I\'m writing a program that needs to test if a file is equivalent to one or more
ID: 639425 • Letter: I
Question
I'm writing a program that needs to test if a file is equivalent to one or more other files. To accomplish this, every time we see a new file we stat the file and get the size.
We use the size as a key and if we've never seen the size before than we know that's a new file.
If we have seen that size before we were planning to md5 the first 4k and last 4k of the target file and check to see if that hash has been seen in list associated with the size key.
I don't want to hash the whole file since these files can be rather large (largest I've seen so far is 90G).
The goal is to avoid spending a lot of time on redundant file comparisons. Will this algorithm work, and can it be improved?
More details on my particular problem: I'm attempting to deduplicate a decently sized set of data ( 2Pb ) that contains a large amount of time stamped files (about 40%) created from syslog on FreeBSD machines. Before I start chewing through that many files line by line I wanted to make sure that the file I was looking at hadn't been seen before.
Explanation / Answer
It sounds like you are trying to optimize the file comparison because that can be a potentially expensive operation:
If two files have different sizes, they must be different files.
If the first and last 4K of two files hash to different values, they must be different files. The first portion will check stuff like a file identifier commonly included in the first few bytes, while the last would help catch cases where a file is being appended to (e.g. a log file), similar to what tail checks.
Next you would have to compare the entire file just to be sure. At this point it might makes sense to store multiple hash values (MD5 if security is not a concern, SHA2, etc). You should be able to find a way to read in the file once and feed it to multiple hash algorithms. Then you store a data structure with all of the hashes, which you can very quickly compare with other data structures for other files.
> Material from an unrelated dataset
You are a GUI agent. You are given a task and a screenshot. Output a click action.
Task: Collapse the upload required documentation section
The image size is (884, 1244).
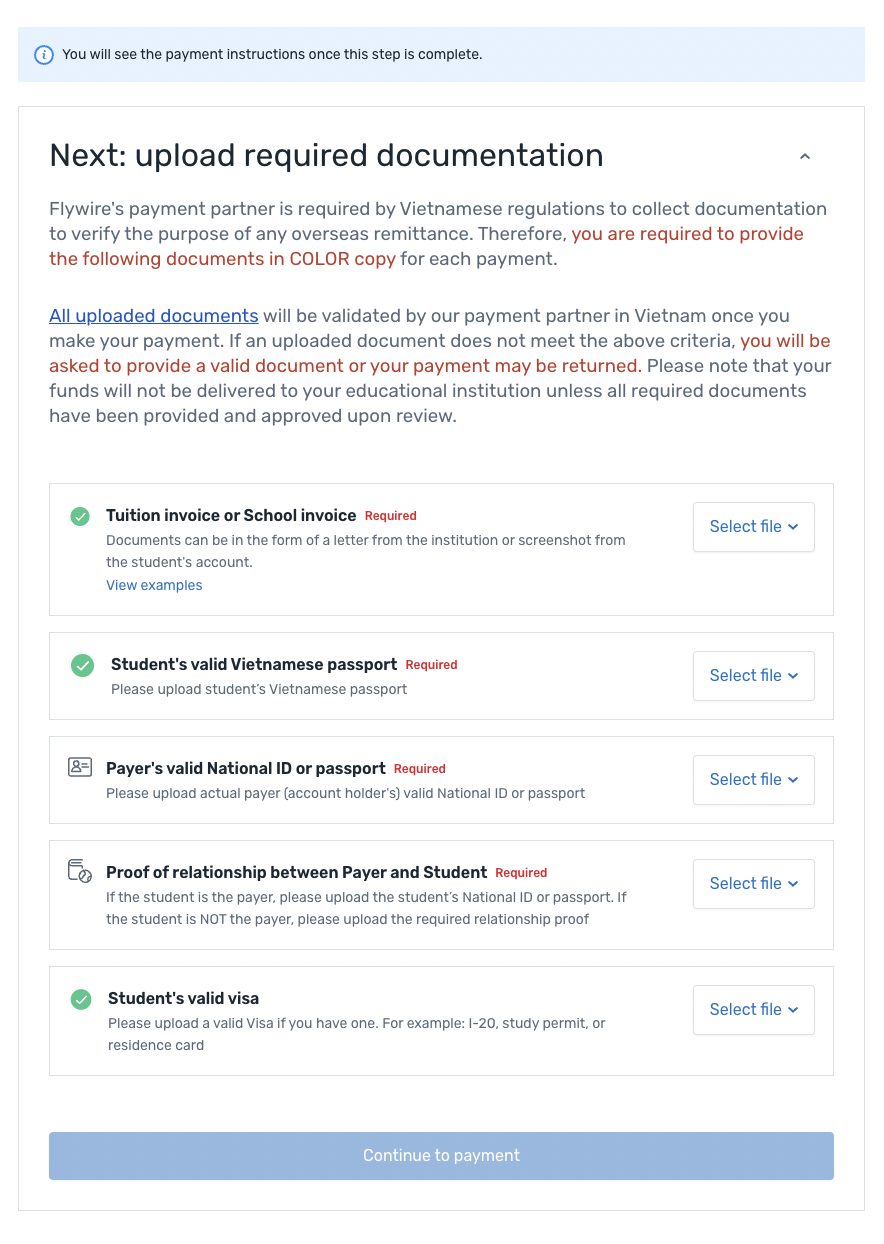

If all of those tests pass (files likely but not necessarily equal) then you might need to perform a full file comparison.
I think your algorithm sounds reasonable, and I think my minor additions will help.
Based on the clarifications in the question, I think your approach will work. The odds that log files are the same size and the first and last portions hash the same is extremely low. If you use a strong hash algorithm with a large output size (compared to MD5), the chance is even lower: with SHA-512, the internal state and output range are ginormous. Given we are talking about log files that are very likely to have date/time stamps at the start of each line, the input should have enough entropy to make this a non-issue.